14.3 Exercises

EXERCISE 14.1   Show that the eigenvalues of $\data{K}\data{K}^{\top}$ and $\data{K}^{\top}\data{K}$ are identical. (Hint: Use Theorem 2.6)

EXERCISE 14.2   Perform the canonical correlation analysis for the following subsets of variables: $\data{X}$ corresponding to $\{$price$\}$ and $\data{Y}$ corresponding to $\{$economy, easy handling$\}$ from the car marks data (Table B.7).

EXERCISE 14.3   Calculate the second canonical variables for Example 14.1. Interpret the coefficients.

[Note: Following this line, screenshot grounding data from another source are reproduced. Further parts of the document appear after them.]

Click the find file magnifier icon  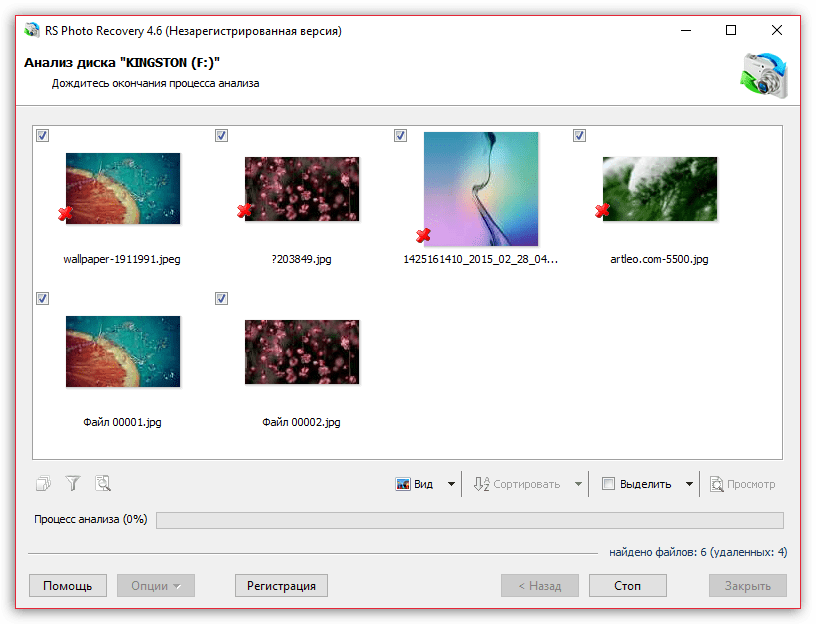click(x=102, y=484)
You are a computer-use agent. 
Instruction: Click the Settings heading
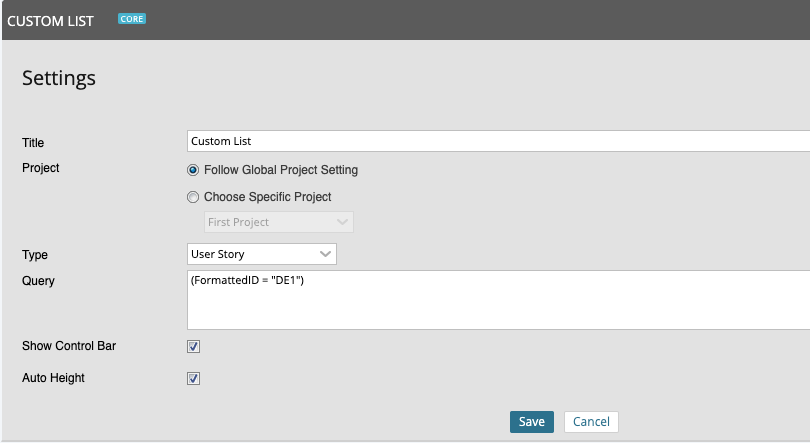pyautogui.click(x=59, y=78)
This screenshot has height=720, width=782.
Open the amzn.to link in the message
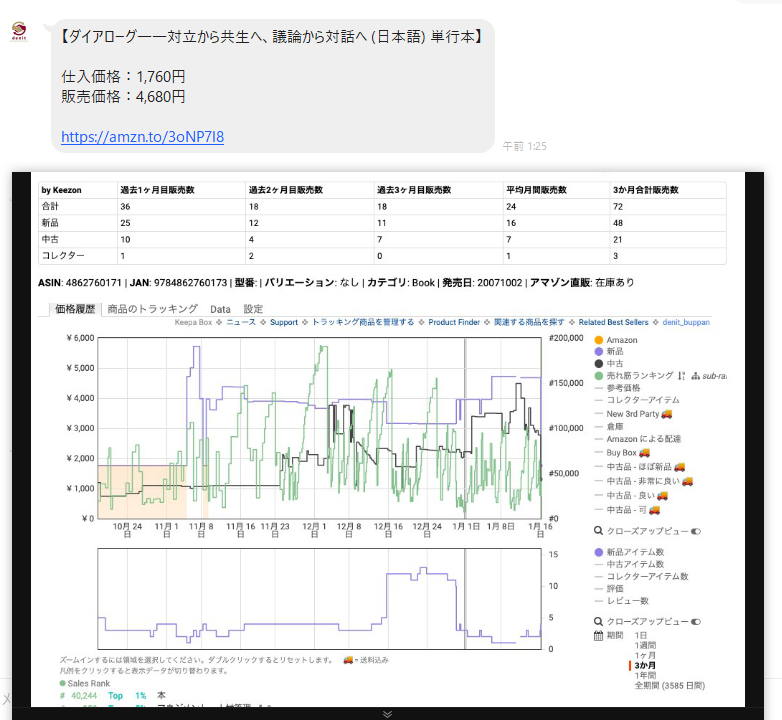pos(142,137)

EXERCISE 14.4   Use the SVD of matrix $\data{K}$ to show that the canonical variables $\eta_1$ and $\eta_2$ are not correlated.

EXERCISE 14.5   Verify that the number of nonzero eigenvalues of matrix $\data{K}$ is equal to $\mathop{\rm {rank}}(\Sigma_{XY})$.

EXERCISE 14.6   Express the singular value decomposition of matrices $\data{K}$ and $\data{K}^{\top}$ using eigenvalues and eigenvectors of matrices ${\data{K}}^{\top} \data{K}$ and $\data{K}{\data{K}}^{\top}$.

EXERCISE 14.7   What will be the result of CCA for $Y=X$?

EXERCISE 14.8   What will be the results of CCA for $Y=2X$ and for $Y=-X$?

EXERCISE 14.9   What results do you expect if you perform CCA for $X$ and $Y$ such that $\Sigma_{XY}=0$? What if $\Sigma_{XY}={\data{I}}_p$?